Computational framework and sequences

The Filovirus Database uses a PostgreSQL database management system. As of this writing (January 2016), the sequence database consists of near 1700 sequences, including 1361 ebolavirus, 336 marburgvirus and 2 cuevavirus sequences, and 24 tables containing related metadata. Our database and analysis tools were built using HTML, Javascript, Mason, Perl and CGI:Perl. Sequences of filoviruses and other HFV are downloaded monthly from GenBank, and subjected to automated and manual quality control processes. The stored sequences are linked to curated descriptive information from the literature. Sequences can be accessed through the web-based interfaces, and users can tailor queries to relevant subsets of the data, to focus on specific regions of the genome or proteome. The reference sequences of each species and the annotation obtained from NCBI’s RefSeq database (23) are utilized across our site, both for the alignments and computational tools. Our Filovirus Genome Browser uses JBrowse to visualize genomic data (24, 25) (Figure 2).

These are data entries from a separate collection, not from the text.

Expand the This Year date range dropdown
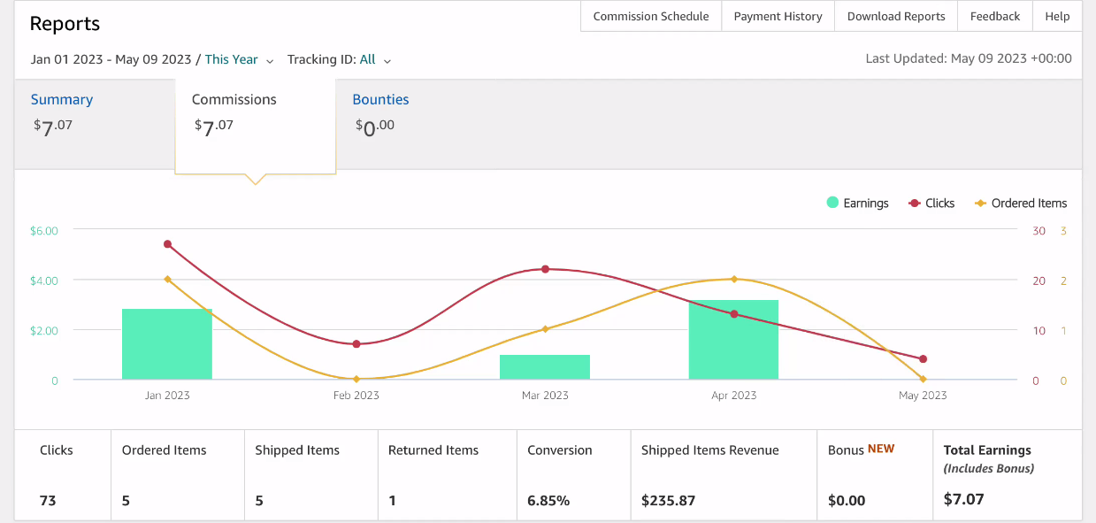Screen dimensions: 1096x523 [x=239, y=59]
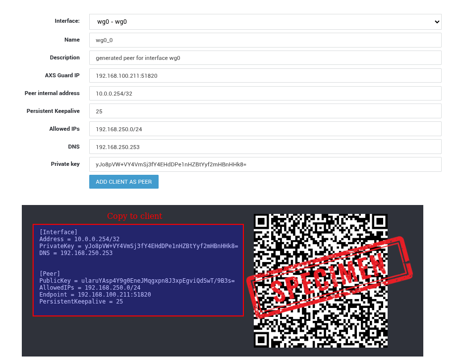Click the QR code image
Viewport: 457px width, 358px height.
[x=320, y=281]
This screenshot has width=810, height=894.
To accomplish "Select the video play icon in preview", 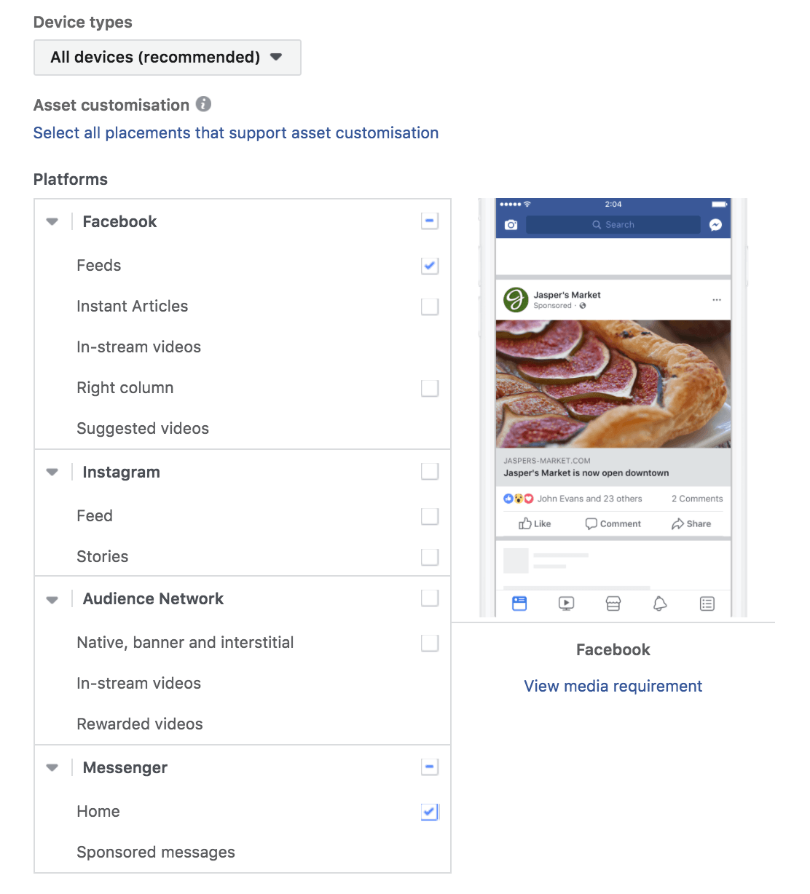I will pyautogui.click(x=566, y=604).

Ebola Genome Browser. http://hfv.lanl.gov/content/sequence/genome_browser/browser_ebola.html. Provides interactive viewing of the ebolavirus gene map, including functional domains and epitopes from both ebolavirus and marburgvirus. The tool is a customization of JBrowse (http://jbrowse.org/) (24, 25), built to incorporate multiple sources of information about ebolaviruses and marburgviruses. All nucleotide and protein positions shown are based on reference sequence Yambuku-Mayinga (accession NC_002549). The comments on a figure are shown with red boxes and red arrows.
Figure 2.

Ebola Genome Browser. http://hfv.lanl.gov/content/sequence/genome_browser/browser_ebola.html. Provides interactive viewing of the ebolavirus gene map, including functional domains and epitopes from both ebolavirus and marburgvirus. The tool is a customization of JBrowse (http://jbrowse.org/) (24, 25), built to incorporate multiple sources of information about ebolaviruses and marburgviruses. All nucleotide and protein positions shown are based on reference sequence Yambuku-Mayinga (accession NC_002549). The comments on a figure are shown with red boxes and red arrows.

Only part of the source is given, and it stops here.